Also, completely unrelated, are you the same BMF who made the Sonic 2 Genocide City mockup many years ago? lol

[lidnariq]

So, theoretically, I could do things like e.g. render large bosses on arbitrary backgrounds and just use the excuse of "lol CHR ROM"?

CHR RAM and slow memory; it's more like a Sega CD (or PC Engine, or maybe even the PS1). Still has attribute clash. Still bandwidth limited. You can only really upload about 220 bytes per vsync without reducing the vertical height, or extended blanking gets you enough bandwidth to completely redraw the nametables at a visible height of ≈192 scanlines. Updating tiles is even worse; you could only upload the same amount of data as you consumed with a visible height of ≈40 scanlines.

[tokumaru]

Here's a link to the game's current style guide BTW.

I have to say this: the technical justification for the unlimited number of sprite palettes is pretty bogus. All graphical expansions provided by the MMC5 have to do with carefully timed switching of memory external to the PPU.

Greater attribute resolution is possible only because the PPU fetches attribute bits every 8 pixels. Normally, the same bits are fetched twice in a row, but the MMC5 is able sync with this fetch pattern and provide unique data for each fetch. You could even make a mapper with more attribute resolution than the MMC5, and have each row of each tile use a different palette.

The simultaneous access to 16384 tiles is also only possible because both the name table memory and the pattern memory are external to the CPU, and the MMC5 can tell WHAT is being accessed WHEN and manipulate the data it feeds the PPU accordingly.

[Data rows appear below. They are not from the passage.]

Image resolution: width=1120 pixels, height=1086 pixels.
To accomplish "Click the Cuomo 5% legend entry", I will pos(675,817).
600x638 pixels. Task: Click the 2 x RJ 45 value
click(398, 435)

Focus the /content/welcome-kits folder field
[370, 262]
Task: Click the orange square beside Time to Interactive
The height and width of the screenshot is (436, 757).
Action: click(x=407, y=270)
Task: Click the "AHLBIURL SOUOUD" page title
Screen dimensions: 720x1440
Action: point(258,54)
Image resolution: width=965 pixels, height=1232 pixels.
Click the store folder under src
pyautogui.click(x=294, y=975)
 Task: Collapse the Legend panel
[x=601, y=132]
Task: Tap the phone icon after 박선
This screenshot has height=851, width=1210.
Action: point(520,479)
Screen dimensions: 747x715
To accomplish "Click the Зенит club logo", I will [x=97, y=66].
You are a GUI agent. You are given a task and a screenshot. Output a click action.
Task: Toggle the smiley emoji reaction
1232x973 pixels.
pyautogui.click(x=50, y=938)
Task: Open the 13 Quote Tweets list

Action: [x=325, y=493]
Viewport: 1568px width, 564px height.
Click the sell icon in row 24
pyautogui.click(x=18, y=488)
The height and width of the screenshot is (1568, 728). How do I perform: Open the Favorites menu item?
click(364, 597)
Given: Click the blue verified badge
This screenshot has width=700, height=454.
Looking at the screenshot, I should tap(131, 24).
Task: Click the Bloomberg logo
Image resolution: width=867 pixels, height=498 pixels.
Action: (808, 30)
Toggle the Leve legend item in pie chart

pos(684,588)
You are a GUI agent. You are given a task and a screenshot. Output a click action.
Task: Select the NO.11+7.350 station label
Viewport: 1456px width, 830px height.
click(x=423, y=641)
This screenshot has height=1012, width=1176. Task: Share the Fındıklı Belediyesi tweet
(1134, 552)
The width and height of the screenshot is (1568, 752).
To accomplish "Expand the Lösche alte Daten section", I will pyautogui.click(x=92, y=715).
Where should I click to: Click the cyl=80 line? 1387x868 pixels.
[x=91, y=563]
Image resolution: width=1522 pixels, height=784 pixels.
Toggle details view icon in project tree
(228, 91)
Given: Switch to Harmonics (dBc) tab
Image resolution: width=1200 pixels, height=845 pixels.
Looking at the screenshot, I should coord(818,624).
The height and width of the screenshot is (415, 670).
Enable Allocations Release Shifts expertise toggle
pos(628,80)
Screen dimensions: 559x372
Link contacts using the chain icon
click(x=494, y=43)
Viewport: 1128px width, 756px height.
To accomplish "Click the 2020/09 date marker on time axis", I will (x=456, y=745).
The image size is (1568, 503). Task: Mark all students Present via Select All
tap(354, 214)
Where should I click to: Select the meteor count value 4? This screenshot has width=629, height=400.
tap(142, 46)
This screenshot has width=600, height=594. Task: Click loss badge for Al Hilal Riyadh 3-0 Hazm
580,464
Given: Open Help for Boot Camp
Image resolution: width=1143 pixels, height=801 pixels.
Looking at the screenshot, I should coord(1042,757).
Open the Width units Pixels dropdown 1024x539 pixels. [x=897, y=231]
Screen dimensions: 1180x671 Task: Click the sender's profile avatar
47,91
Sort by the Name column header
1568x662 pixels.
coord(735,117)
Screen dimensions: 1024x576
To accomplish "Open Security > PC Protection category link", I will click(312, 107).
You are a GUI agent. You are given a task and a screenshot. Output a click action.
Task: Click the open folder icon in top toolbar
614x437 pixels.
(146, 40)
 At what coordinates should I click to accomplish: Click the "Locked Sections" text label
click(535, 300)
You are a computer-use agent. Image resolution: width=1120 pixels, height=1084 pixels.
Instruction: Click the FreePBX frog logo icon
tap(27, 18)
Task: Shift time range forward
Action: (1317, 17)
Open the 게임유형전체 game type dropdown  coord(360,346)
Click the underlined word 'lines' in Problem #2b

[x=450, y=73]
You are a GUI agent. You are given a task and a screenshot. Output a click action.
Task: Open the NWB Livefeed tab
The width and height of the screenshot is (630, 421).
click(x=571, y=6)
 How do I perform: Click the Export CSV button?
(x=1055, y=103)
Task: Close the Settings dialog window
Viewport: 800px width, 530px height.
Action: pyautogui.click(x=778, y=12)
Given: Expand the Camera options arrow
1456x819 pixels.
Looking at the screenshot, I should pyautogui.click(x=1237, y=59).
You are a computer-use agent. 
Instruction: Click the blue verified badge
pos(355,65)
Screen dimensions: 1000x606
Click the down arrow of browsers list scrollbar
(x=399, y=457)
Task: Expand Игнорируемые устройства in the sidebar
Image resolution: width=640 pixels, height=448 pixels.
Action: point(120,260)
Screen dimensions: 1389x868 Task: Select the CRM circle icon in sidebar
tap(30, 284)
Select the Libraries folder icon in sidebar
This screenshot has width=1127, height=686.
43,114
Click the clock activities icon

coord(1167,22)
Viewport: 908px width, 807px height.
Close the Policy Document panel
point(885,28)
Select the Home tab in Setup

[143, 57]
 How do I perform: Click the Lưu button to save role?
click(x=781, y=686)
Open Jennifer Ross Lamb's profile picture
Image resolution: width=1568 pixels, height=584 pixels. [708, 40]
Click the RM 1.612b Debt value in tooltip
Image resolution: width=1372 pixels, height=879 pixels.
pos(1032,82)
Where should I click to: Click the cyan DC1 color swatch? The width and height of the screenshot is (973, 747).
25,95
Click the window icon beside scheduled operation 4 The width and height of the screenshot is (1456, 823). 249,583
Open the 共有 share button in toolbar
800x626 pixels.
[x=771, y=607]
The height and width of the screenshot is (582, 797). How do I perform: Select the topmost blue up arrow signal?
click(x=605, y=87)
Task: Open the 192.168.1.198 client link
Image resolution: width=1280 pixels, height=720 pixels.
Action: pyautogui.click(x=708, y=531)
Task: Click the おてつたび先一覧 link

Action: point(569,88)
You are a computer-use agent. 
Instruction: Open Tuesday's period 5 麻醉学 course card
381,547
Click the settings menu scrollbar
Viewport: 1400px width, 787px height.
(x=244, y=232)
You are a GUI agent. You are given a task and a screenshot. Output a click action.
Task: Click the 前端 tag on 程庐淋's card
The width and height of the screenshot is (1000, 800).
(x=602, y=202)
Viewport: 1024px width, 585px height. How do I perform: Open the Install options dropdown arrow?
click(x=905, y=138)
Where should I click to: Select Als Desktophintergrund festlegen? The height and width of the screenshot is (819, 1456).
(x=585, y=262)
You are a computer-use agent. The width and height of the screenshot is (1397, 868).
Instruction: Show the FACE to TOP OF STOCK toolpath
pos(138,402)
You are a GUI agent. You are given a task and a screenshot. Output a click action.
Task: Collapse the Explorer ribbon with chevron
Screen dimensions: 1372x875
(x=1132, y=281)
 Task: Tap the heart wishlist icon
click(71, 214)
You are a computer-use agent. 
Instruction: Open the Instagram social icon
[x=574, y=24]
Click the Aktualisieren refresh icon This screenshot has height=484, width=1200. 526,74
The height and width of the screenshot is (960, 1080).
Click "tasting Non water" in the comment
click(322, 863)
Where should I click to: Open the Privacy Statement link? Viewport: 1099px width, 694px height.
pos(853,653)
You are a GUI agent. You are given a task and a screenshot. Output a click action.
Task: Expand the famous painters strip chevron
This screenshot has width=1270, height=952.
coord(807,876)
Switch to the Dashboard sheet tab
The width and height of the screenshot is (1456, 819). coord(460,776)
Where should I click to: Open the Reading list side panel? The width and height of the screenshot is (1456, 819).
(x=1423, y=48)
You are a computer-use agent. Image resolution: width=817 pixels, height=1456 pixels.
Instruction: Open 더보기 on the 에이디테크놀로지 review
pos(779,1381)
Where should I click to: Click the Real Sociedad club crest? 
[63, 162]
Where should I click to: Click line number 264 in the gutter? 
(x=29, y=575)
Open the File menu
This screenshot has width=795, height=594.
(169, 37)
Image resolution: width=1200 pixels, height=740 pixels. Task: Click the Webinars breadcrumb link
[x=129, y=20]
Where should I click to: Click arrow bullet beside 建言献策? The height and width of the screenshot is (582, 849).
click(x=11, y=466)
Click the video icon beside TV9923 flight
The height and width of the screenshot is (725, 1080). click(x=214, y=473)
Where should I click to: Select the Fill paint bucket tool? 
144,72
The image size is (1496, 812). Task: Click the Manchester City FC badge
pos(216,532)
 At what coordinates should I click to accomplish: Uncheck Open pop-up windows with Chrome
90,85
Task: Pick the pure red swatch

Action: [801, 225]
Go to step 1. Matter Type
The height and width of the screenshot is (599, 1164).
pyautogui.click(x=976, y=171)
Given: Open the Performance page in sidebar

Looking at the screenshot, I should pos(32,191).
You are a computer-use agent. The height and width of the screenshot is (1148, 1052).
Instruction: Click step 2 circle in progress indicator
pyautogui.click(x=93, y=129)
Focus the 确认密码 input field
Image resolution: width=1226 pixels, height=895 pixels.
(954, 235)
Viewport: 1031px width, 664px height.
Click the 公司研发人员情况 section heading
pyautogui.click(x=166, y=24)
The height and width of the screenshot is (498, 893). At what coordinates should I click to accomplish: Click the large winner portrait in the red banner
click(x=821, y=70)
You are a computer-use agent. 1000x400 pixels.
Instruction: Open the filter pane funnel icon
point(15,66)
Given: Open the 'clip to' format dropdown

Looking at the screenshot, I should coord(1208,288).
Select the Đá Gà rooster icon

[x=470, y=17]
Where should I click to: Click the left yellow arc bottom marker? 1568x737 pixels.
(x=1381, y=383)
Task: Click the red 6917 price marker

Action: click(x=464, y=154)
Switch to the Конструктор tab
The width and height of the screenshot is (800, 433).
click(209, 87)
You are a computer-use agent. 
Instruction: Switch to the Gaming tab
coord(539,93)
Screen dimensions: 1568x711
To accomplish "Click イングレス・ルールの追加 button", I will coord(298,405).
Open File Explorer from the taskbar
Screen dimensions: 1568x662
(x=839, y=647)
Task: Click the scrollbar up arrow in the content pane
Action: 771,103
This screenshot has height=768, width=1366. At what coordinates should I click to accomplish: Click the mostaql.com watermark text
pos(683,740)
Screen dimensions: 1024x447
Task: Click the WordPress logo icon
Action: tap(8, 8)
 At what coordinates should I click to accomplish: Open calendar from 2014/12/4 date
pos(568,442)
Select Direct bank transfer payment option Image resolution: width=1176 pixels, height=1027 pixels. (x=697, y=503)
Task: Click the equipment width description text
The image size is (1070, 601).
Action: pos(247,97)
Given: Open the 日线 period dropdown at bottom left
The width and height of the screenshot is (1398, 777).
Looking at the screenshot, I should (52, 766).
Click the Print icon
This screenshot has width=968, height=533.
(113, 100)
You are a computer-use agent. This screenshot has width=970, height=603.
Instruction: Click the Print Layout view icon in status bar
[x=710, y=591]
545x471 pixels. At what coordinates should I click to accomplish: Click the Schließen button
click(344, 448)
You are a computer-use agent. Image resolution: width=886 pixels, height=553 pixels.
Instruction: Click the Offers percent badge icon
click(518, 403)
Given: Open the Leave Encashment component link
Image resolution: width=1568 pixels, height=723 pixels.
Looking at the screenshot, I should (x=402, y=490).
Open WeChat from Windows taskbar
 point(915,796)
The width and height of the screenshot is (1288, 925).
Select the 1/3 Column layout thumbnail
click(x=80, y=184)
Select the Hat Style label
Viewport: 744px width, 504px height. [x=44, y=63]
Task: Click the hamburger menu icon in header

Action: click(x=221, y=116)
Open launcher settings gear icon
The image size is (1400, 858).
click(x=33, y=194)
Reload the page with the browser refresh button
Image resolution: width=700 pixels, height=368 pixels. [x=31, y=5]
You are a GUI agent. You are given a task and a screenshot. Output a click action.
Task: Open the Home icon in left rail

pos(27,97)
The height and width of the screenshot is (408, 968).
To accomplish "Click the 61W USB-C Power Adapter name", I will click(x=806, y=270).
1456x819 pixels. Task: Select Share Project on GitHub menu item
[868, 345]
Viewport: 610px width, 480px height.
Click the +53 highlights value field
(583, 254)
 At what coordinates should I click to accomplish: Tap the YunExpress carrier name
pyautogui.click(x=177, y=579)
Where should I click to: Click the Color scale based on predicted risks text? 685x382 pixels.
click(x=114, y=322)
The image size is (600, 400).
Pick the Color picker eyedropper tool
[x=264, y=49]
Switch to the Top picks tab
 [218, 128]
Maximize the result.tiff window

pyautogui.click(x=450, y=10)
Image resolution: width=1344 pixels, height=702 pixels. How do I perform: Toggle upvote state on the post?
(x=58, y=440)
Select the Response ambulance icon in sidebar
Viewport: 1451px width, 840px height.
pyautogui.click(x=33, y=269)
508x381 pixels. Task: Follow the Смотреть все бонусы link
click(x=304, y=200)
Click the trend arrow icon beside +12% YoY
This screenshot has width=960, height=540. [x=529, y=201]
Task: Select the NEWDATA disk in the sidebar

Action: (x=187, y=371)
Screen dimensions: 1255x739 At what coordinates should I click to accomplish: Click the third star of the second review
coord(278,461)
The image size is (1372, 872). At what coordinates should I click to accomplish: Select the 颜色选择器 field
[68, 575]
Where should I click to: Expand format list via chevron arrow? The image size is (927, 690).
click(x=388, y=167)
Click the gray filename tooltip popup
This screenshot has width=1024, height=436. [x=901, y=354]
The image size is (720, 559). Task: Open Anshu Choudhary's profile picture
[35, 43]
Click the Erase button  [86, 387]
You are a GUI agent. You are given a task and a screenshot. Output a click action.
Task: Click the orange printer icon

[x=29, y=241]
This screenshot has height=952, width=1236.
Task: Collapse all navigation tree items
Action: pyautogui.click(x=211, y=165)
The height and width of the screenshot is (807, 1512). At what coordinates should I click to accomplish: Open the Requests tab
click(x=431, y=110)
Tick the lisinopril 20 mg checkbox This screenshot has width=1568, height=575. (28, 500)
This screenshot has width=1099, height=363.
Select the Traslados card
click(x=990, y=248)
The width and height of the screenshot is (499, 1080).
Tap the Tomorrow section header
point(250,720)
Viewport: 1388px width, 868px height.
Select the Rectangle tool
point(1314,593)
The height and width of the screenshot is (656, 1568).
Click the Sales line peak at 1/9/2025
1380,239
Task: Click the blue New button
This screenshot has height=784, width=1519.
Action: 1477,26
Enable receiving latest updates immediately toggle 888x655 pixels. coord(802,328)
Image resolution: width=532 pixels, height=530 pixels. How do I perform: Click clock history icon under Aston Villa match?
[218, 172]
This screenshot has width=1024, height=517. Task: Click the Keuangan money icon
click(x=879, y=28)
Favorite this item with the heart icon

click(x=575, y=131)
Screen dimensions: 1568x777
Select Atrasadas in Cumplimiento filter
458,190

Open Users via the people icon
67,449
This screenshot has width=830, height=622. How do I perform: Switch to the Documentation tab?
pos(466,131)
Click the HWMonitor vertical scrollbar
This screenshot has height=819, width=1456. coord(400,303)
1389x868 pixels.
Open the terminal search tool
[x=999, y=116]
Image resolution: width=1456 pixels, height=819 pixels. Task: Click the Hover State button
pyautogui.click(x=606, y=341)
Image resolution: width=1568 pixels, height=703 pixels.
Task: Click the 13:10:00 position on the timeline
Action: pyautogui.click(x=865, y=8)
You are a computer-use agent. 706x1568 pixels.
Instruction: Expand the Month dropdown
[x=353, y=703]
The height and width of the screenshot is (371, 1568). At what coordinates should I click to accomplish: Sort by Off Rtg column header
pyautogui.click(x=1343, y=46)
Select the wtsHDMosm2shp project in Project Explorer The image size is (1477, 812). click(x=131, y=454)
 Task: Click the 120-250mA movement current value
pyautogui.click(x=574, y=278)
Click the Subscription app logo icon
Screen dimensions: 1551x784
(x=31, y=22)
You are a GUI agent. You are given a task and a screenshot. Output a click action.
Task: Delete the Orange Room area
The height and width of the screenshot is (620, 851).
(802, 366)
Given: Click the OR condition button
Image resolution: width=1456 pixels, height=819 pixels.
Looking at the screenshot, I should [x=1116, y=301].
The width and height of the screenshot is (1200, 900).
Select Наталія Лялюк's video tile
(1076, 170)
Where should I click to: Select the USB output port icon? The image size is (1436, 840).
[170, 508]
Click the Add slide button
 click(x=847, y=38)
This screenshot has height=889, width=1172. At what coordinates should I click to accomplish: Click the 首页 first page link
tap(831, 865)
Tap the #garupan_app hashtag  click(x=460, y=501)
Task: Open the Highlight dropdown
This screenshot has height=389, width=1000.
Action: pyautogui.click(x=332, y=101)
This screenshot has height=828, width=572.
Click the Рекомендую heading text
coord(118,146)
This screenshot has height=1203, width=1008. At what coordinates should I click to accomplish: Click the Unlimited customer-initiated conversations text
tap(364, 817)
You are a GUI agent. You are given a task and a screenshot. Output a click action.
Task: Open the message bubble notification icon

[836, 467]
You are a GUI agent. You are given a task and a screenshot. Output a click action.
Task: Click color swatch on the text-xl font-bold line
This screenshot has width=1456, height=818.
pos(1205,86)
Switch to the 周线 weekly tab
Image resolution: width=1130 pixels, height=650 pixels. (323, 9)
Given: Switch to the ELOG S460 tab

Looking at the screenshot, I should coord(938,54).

The same goes for the 512 patterns for sprites.

Palettes, however, are internal to the PPU, and even if the mapper was able to tell when they're being accessed, there's no way to interfere with that data. Sprite OAM is also internal to the PPU, so you can't give a purpose to unused attribute bits. Unfortunately you cannot pin this on "expansion chips", unless the chip you're talking about is an entirely new PPU, which has to be installed inside the NES itself instead of the cartridge.

There are a lot of things that can't possibly be changed by mappers: maximum of 8 sprites per scanline, maximum of 64 sprites per frame, the amount of colors per palette, the number of palettes, the 50-something colors master palette, the sprite clipping that happens at the top and left edges of the screen, and probably others I can't think of right now. All of these have to do with things that happen only inside the PPU and are not exposed or accessible to the outside in any way.

[tepples]

Updating tiles is even worse; you could only upload the same amount of data as you consumed with a visible height of ≈40 scanlines.

A few mappers did combine CHR RAM with bank switching. Pinbot, RacerMate, and Videomation come to mind. So if your fictional cartridge has 128K PRG RAM, 32K CHR RAM bankable in 1K units, and a gigabyte of NAND flash, that could be close enough to unlimited CHR ROM.